=== What needs to be done ===
Render the lines from the one containing "Given: Click the" through the one containing "Looking at the" as a Markdown table with the columns Number and Text, one line per table row, omitting blank lines. Leave the pictures out.

=== Stored rows ===
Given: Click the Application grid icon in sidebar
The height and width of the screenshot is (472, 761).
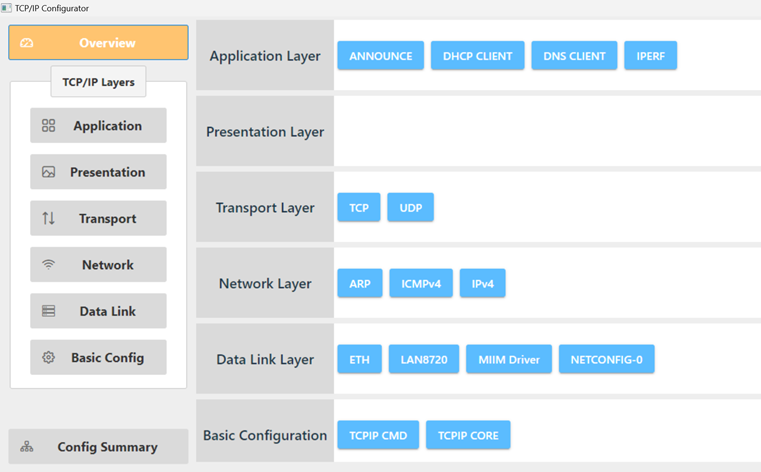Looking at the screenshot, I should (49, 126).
* * *
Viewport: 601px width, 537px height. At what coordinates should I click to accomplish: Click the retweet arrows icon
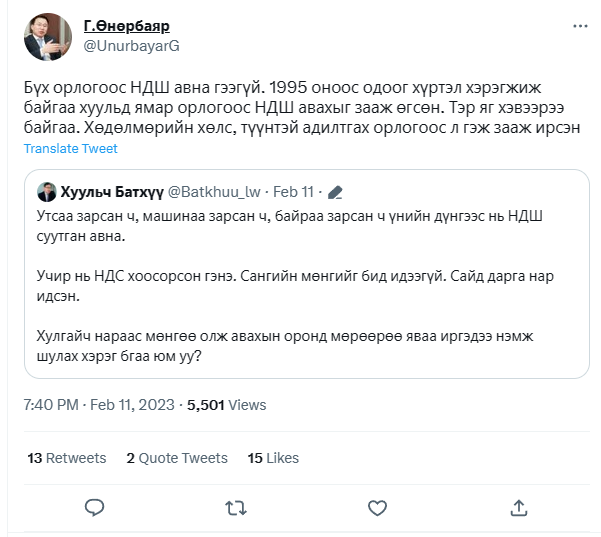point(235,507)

=== Result for this task ===
| Number | Text |
|---|---|
| 1 | Given: Click the Application grid icon in sidebar |
| 2 | The height and width of the screenshot is (472, 761). |
| 3 | Looking at the screenshot, I should (49, 126). |